Procedure To Clean Fairfax County Police Department Ticket/Arrest Data

The weekly ticket/arrests data file for Fairfax County Police Department has changed quite a bit since 2015. For starters, it is no longer uploaded weekly, contains both tabs and spaces, and appears to be cumulative over the entire year to date. Since the file is no longer a fixed-width text file, it made more sense to come up with a clean up procedure which converted the hybrid file into a pure tab-separated file.

Note: This procedure was based http://www.fairfaxcounty.gov/police/crime/arrest.txt published on July 25th, 2017. If new inconsistencies are introduced in subsequently published files, it may be necessary to revise this procedure.

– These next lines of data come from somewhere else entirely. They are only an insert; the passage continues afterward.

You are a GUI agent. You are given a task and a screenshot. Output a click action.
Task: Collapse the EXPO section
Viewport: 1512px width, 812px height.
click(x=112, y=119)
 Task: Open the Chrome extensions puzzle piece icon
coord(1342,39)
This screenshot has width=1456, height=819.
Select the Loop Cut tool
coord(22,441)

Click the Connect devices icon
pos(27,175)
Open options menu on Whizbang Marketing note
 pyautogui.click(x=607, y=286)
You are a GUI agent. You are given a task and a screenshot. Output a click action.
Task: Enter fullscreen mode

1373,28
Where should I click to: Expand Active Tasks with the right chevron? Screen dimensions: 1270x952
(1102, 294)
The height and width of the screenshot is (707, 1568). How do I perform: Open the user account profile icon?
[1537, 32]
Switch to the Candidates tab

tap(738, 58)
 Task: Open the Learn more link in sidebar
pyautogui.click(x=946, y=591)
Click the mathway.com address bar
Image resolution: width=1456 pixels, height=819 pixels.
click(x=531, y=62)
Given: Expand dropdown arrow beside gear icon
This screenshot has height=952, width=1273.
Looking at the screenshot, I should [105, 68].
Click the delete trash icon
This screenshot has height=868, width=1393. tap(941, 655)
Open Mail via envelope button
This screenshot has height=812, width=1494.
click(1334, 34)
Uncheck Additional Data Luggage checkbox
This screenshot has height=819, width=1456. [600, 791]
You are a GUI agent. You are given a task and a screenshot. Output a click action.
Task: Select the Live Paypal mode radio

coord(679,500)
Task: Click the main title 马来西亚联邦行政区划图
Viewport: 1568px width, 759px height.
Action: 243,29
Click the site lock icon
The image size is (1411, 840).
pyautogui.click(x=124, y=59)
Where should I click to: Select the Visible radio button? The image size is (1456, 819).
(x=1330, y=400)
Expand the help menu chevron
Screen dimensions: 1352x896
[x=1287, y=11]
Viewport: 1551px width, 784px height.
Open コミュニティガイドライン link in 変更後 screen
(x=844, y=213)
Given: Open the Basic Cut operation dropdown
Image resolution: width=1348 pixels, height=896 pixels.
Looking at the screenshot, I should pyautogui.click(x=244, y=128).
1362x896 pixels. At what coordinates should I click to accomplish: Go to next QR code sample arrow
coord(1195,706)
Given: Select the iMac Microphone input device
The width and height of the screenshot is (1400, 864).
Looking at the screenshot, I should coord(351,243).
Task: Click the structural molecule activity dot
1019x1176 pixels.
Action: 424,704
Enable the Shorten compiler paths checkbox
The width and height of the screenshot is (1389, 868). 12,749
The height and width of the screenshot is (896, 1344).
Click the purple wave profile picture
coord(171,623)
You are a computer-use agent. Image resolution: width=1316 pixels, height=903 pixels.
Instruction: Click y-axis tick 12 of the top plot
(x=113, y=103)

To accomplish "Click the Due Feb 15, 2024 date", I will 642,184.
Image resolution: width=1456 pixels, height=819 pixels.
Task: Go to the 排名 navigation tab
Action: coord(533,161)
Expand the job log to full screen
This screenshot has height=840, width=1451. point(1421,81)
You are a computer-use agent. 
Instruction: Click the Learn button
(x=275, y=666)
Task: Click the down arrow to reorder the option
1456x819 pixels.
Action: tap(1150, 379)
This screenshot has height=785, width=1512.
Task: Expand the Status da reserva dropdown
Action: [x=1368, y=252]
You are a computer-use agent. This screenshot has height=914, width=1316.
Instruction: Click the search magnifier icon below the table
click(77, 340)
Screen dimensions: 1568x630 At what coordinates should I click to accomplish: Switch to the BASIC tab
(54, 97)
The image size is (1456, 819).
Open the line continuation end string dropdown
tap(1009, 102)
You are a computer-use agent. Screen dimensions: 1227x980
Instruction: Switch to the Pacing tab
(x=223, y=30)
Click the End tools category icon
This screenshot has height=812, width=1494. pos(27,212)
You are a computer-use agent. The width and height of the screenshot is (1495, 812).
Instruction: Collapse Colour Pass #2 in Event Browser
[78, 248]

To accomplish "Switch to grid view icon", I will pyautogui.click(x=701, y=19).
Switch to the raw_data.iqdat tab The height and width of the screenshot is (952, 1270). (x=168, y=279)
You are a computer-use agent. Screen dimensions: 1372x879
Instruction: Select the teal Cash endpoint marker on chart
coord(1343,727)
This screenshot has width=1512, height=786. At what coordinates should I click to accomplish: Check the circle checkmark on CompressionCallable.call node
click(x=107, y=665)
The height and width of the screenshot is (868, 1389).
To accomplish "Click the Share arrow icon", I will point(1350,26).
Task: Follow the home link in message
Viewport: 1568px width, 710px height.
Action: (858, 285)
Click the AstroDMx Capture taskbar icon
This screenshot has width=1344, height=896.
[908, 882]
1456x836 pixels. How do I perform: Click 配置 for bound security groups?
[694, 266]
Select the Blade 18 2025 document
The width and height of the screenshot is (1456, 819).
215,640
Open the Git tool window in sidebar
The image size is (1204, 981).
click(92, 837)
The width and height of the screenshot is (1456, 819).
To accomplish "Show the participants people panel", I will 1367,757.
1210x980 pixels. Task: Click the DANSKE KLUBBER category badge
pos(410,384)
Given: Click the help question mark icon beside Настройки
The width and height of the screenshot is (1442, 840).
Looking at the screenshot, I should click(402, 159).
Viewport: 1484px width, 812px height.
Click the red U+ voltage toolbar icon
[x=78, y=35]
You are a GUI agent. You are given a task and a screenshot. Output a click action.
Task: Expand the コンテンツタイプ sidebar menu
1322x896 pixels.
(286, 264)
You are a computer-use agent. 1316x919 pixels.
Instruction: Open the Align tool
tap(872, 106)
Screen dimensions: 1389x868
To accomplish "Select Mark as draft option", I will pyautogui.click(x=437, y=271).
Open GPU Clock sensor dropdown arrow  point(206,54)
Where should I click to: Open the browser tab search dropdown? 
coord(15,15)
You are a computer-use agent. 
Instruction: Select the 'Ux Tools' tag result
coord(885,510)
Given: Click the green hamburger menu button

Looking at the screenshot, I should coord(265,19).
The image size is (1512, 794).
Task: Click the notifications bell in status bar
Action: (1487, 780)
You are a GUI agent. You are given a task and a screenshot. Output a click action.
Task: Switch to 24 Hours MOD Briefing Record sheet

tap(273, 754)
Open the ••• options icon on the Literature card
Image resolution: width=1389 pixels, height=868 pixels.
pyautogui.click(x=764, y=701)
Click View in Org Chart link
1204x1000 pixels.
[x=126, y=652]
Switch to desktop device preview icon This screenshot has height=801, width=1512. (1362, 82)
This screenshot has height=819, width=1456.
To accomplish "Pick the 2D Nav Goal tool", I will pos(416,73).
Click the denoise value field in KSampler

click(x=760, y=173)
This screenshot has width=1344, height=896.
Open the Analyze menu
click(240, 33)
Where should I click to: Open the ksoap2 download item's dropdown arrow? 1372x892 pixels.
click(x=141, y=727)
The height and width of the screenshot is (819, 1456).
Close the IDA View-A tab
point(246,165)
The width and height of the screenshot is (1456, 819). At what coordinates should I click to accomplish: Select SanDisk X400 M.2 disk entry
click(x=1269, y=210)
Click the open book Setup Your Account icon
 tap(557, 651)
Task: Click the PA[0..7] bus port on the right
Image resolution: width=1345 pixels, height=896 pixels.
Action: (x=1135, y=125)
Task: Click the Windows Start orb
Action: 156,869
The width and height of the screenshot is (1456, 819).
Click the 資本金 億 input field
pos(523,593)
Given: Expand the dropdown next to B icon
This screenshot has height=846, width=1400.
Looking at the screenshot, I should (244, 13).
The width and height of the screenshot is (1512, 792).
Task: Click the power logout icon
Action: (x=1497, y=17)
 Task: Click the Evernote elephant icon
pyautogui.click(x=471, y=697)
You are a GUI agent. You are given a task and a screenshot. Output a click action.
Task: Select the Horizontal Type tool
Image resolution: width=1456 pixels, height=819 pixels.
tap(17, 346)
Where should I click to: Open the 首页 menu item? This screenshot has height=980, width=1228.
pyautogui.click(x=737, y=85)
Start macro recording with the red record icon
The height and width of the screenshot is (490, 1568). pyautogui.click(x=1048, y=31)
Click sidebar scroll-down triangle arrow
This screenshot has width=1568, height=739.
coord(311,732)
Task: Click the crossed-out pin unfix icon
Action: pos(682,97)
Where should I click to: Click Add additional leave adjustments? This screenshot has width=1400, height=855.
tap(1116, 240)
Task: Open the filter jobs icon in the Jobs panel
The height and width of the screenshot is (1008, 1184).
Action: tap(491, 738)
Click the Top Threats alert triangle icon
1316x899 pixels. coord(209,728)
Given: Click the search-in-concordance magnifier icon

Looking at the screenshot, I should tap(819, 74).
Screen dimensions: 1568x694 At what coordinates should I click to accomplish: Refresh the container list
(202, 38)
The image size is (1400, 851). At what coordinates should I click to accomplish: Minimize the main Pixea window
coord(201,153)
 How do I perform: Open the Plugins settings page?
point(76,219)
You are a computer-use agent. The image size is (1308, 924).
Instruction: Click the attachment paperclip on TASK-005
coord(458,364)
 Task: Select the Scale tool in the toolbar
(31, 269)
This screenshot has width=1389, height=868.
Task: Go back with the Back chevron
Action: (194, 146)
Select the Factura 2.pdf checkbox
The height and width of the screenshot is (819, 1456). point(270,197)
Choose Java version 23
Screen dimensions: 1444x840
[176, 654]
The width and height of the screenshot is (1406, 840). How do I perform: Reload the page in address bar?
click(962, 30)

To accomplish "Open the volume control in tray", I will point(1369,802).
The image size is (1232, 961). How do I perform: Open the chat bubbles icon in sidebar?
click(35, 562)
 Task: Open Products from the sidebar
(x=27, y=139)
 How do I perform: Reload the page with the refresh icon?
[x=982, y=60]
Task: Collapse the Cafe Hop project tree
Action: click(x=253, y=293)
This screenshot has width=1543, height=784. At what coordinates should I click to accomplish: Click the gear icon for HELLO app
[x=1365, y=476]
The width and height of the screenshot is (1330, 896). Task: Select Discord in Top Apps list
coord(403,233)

1) Open the most recently downloaded arrest.txt file in Microsoft Notepad.

2) Replace all tabs with [IAMATAB].

(We’re replacing real tabs with virtual ones)

3) Replace all “[IAMATAB] [IAMATAB]” with “[IAMATAB][IAMATAB]”

(This removes tabs separated by a single space in addresses)

4) Replace all ” [IAMATAB]” with “[IAMATAB]”

(You repeat this step dozens of times until all blank spaces BEFORE virtual tabs have been removed).

5) Replace all “[IAMATAB] ” with “, ”

(A virtual tab with a single trailing space gets transformed into a comma with a trailing space)

6) Replace all “[IAMATAB]” with real tabs.

7) Use “Save As” feature to create a copy, such as “arrest-tabbed.txt”, which you should be able to open in your preferred spreadsheet program.

NOTE: This is almost perfect, but there are some inconsistencies which cannot be addressed.

1) Addresses with apartment numbers in them.

Some of the apartment numbers are flanked by tabs, while others are flanked with trailing spaces within the tabs. This inconsistency makes it difficult to deal with at the text processing level, but can be addressed with a spreadsheet formula which concatenates two columns simply enough.

2) Missing header row

This will have to be manually added to the file after it is converted. Again, this is easily done in a spreadsheet program.

3) Incorrect Charge Notation

Some charges were converted into date format (e.g. Drunk in Public, which is §5-1-1, became 5/1/2001) in the FCPD original document, and then subsequently exported. In other words, it’s broken before we even get our hands on it. Since it matches date formats, it’s tricky to modify it without accidentally changing actual dates in our file.